It can be heart breaking to see your once lively, always active best friend begin to limp, or notice his or her obvious pain when moving around. A chronic, degenerative joint disease that makes movement difficult and painful, osteoarthritis mainly strikes pets in their middle and senior years. However, younger animals can also be affected. In fact, studies show that approximately 20% of dogs have the condition in some form.
Early warning signs of osteoarthritis:
- Difficulty in walking, climbing stairs, or getting in and out of the litter box
- An overall decrease in activity, especially play
- Resting more than usual
- Slowness in getting up from a lying position
- For dogs, “bunny hopping” with the hind legs, rather than running normally
- Slow or stiff movements upon waking, after a rest, or in cold weather
- Beginning to limp
- Swollen joint(s) that is warm to the touch
- Licking or biting at a joint
- Personality change – your pet no longer likes to be touched
If you notice any of the signs above, don’t just think that your pet is “slowing down with age”. Take him or her to see your veterinary surgeon. The faster osteoarthritis is first diagnosed and treated, the better your pet’s quality of life will be.
There are many causes, but practically all can be grouped into two main categories:
- Abnormal stress on normal joints
- An injury that damages a joint
- “Wear and tear”: joints are subjected to repeated loads or stress
- Obesity: an excessive load is put on joints
- Normal stress on abnormal joints
- Developmental defects that alter the shape or stability of a joint
- Poor limb configuration: bow legs or knock knees can cause an uneven load on a joint
- Genetic predisposition: some breeds of dogs are just more prone to osteoarthritis than others
- Hip Dysplasia: Normal stresses on a dysplastic (malformed) joint will lead to arthritis.

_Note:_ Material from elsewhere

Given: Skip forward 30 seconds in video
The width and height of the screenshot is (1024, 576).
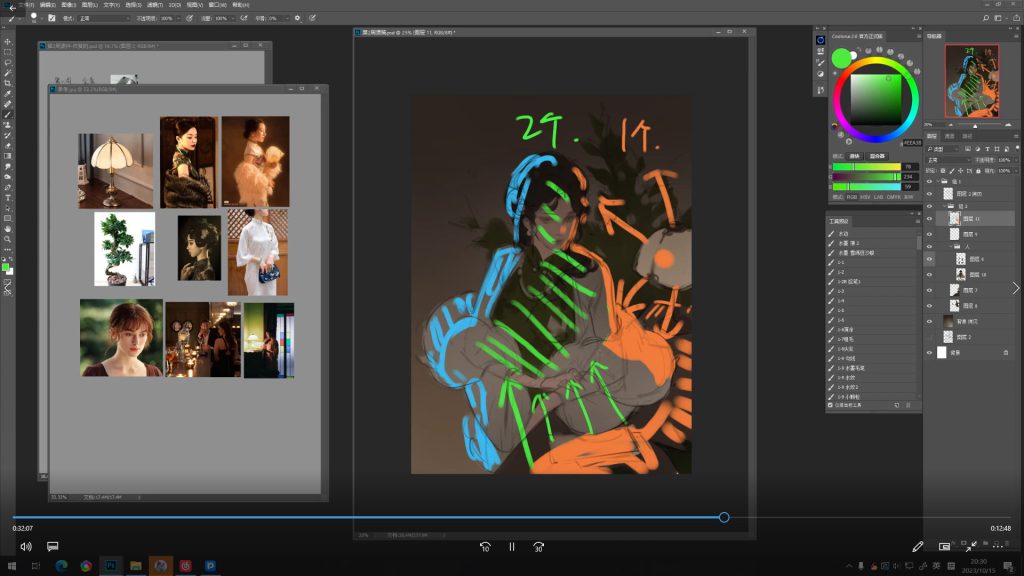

Whatever the specific cause, stress on a joint can begin a destructive cycle of inflammation of the joint area and damage to the cartilage that leads to pain for your pet.
Some pets’ pain and loss of mobility can be kept to a minimum for long periods of time with a simple regimen of weight control, moderate, regular exercise and the occasional use of anti-inflammatory drugs if flare-ups occur (It is extremely important that any anti-inflammatory you plan to give to your pet is approved by your TAH vet before administering. This is because human medication often has ingredients that are difficult for our pets to break down causing damage to their internal organs.) For others, severe damage to the joints may occur rapidly and require long-term medication and other therapy. In either case, your veterinary surgeon can determine the best course of treatment for your pet’s particular condition. There is no reason why, with your loving attention and committed care, as well as your veterinary surgeon’s guidance, your osteoarthritis pet cannot have a happy, healthy and comfortable life for many years to come.